Exercise brief:
Reproduce every one of the rows below with each instance of "Screen dimensions" replaced by "Display size", keeping all other text unchanged.
· · · ·
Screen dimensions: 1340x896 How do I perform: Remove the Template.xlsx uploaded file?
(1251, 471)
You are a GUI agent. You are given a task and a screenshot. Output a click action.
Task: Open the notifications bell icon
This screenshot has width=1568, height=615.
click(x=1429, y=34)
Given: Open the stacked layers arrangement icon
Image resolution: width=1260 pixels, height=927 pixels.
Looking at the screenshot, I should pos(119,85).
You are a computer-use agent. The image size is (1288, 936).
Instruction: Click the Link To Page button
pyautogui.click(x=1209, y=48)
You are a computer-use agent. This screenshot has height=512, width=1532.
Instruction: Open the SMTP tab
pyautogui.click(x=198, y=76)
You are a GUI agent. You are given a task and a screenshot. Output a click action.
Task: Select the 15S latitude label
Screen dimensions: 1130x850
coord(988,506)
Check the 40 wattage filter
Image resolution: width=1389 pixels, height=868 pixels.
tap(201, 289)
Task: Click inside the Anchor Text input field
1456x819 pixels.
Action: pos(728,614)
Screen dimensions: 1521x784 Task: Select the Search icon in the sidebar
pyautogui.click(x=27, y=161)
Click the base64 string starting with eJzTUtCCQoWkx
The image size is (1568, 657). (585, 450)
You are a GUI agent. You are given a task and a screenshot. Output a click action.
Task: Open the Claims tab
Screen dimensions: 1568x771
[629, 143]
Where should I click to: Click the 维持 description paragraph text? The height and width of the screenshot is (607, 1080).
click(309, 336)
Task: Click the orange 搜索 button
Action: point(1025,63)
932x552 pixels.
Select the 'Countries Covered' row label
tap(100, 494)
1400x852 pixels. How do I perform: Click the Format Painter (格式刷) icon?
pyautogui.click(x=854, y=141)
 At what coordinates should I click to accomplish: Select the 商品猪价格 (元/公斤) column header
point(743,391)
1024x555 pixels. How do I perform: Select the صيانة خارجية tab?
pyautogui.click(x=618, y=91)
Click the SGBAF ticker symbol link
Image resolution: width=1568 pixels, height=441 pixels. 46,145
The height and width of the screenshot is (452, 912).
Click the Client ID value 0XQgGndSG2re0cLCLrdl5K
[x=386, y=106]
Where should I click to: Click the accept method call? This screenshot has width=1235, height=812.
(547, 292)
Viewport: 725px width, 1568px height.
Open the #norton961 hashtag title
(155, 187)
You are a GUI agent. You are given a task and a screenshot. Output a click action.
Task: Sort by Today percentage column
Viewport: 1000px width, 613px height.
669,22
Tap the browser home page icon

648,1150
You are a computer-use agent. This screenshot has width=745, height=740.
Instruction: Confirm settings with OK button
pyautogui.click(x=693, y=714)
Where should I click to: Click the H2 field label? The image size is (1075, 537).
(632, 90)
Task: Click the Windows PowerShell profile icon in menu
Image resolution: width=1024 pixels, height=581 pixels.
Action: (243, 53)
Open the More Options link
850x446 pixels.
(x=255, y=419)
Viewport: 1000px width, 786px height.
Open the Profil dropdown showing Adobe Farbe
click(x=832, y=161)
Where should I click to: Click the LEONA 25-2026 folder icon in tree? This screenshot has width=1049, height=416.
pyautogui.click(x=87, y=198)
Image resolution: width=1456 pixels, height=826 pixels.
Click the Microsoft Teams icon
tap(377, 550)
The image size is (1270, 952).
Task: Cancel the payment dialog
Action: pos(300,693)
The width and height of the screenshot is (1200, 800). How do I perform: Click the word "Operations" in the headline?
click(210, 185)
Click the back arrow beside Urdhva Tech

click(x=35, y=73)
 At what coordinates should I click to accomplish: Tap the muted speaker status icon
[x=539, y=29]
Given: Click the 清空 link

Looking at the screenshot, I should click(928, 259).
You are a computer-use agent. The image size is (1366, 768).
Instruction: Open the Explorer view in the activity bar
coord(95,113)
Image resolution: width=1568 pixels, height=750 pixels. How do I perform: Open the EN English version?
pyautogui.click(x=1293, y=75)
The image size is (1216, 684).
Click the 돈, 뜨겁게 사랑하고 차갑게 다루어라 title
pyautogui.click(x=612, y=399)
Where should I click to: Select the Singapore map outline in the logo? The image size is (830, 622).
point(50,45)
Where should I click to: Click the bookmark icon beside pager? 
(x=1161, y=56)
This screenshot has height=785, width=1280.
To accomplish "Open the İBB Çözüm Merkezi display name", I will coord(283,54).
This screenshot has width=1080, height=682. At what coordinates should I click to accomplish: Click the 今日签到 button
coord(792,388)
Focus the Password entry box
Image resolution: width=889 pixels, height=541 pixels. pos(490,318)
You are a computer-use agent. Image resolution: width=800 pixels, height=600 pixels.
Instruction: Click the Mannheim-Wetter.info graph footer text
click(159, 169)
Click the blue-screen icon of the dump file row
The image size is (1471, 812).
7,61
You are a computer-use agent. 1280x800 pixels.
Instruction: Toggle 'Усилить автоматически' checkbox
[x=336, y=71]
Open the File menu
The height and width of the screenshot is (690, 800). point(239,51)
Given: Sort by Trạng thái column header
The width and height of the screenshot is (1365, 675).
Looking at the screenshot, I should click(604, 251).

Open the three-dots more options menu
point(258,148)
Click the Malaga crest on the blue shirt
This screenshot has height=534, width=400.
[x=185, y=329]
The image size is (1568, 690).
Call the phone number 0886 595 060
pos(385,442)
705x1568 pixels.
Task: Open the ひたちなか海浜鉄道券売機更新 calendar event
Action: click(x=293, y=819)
· · · ·
Finished answer:
Display size: 1340x896 How do I perform: Remove the Template.xlsx uploaded file?
(1251, 471)
You are a GUI agent. You are given a task and a screenshot. Output a click action.
Task: Open the notifications bell icon
This screenshot has width=1568, height=615.
click(x=1429, y=34)
Given: Open the stacked layers arrangement icon
Image resolution: width=1260 pixels, height=927 pixels.
Looking at the screenshot, I should pos(119,85).
You are a computer-use agent. The image size is (1288, 936).
Instruction: Click the Link To Page button
pyautogui.click(x=1209, y=48)
You are a computer-use agent. This screenshot has height=512, width=1532.
Instruction: Open the SMTP tab
pyautogui.click(x=198, y=76)
You are a GUI agent. You are given a task and a screenshot. Output a click action.
Task: Select the 15S latitude label
Display size: 1130x850
coord(988,506)
Check the 40 wattage filter
Image resolution: width=1389 pixels, height=868 pixels.
tap(201, 289)
Task: Click inside the Anchor Text input field
1456x819 pixels.
Action: pos(728,614)
Display size: 1521x784 Task: Select the Search icon in the sidebar
pyautogui.click(x=27, y=161)
Click the base64 string starting with eJzTUtCCQoWkx
The image size is (1568, 657). (585, 450)
You are a GUI agent. You are given a task and a screenshot. Output a click action.
Task: Open the Claims tab
Display size: 1568x771
[629, 143]
Where should I click to: Click the 维持 description paragraph text? The height and width of the screenshot is (607, 1080).
click(309, 336)
Task: Click the orange 搜索 button
Action: point(1025,63)
932x552 pixels.
Select the 'Countries Covered' row label
tap(100, 494)
1400x852 pixels. How do I perform: Click the Format Painter (格式刷) icon?
pyautogui.click(x=854, y=141)
 At what coordinates should I click to accomplish: Select the 商品猪价格 (元/公斤) column header
point(743,391)
1024x555 pixels. How do I perform: Select the صيانة خارجية tab?
pyautogui.click(x=618, y=91)
Click the SGBAF ticker symbol link
Image resolution: width=1568 pixels, height=441 pixels. 46,145
The height and width of the screenshot is (452, 912).
Click the Client ID value 0XQgGndSG2re0cLCLrdl5K
[x=386, y=106]
Where should I click to: Click the accept method call? This screenshot has width=1235, height=812.
(547, 292)
Viewport: 725px width, 1568px height.
Open the #norton961 hashtag title
(155, 187)
You are a GUI agent. You are given a task and a screenshot. Output a click action.
Task: Sort by Today percentage column
Viewport: 1000px width, 613px height.
669,22
Tap the browser home page icon

648,1150
You are a computer-use agent. This screenshot has width=745, height=740.
Instruction: Confirm settings with OK button
pyautogui.click(x=693, y=714)
Where should I click to: Click the H2 field label? The image size is (1075, 537).
(632, 90)
Task: Click the Windows PowerShell profile icon in menu
Image resolution: width=1024 pixels, height=581 pixels.
Action: (243, 53)
Open the More Options link
850x446 pixels.
(x=255, y=419)
Viewport: 1000px width, 786px height.
Open the Profil dropdown showing Adobe Farbe
click(x=832, y=161)
Where should I click to: Click the LEONA 25-2026 folder icon in tree? This screenshot has width=1049, height=416.
pyautogui.click(x=87, y=198)
Image resolution: width=1456 pixels, height=826 pixels.
Click the Microsoft Teams icon
tap(377, 550)
The image size is (1270, 952).
Task: Cancel the payment dialog
Action: pos(300,693)
The width and height of the screenshot is (1200, 800). How do I perform: Click the word "Operations" in the headline?
click(210, 185)
Click the back arrow beside Urdhva Tech

click(x=35, y=73)
 At what coordinates should I click to accomplish: Tap the muted speaker status icon
[x=539, y=29]
Given: Click the 清空 link

Looking at the screenshot, I should click(928, 259).
You are a computer-use agent. The image size is (1366, 768).
Instruction: Open the Explorer view in the activity bar
coord(95,113)
Image resolution: width=1568 pixels, height=750 pixels. How do I perform: Open the EN English version?
pyautogui.click(x=1293, y=75)
The image size is (1216, 684).
Click the 돈, 뜨겁게 사랑하고 차갑게 다루어라 title
pyautogui.click(x=612, y=399)
Where should I click to: Select the Singapore map outline in the logo? The image size is (830, 622).
point(50,45)
Where should I click to: Click the bookmark icon beside pager? 
(x=1161, y=56)
This screenshot has height=785, width=1280.
To accomplish "Open the İBB Çözüm Merkezi display name", I will coord(283,54).
This screenshot has width=1080, height=682. At what coordinates should I click to accomplish: Click the 今日签到 button
coord(792,388)
Focus the Password entry box
Image resolution: width=889 pixels, height=541 pixels. pos(490,318)
You are a computer-use agent. Image resolution: width=800 pixels, height=600 pixels.
Instruction: Click the Mannheim-Wetter.info graph footer text
click(159, 169)
Click the blue-screen icon of the dump file row
The image size is (1471, 812).
7,61
You are a computer-use agent. 1280x800 pixels.
Instruction: Toggle 'Усилить автоматически' checkbox
[x=336, y=71]
Open the File menu
The height and width of the screenshot is (690, 800). point(239,51)
Given: Sort by Trạng thái column header
The width and height of the screenshot is (1365, 675).
Looking at the screenshot, I should click(604, 251).

Open the three-dots more options menu
point(258,148)
Click the Malaga crest on the blue shirt
This screenshot has height=534, width=400.
[x=185, y=329]
The image size is (1568, 690).
Call the phone number 0886 595 060
pos(385,442)
705x1568 pixels.
Task: Open the ひたちなか海浜鉄道券売機更新 calendar event
Action: click(x=293, y=819)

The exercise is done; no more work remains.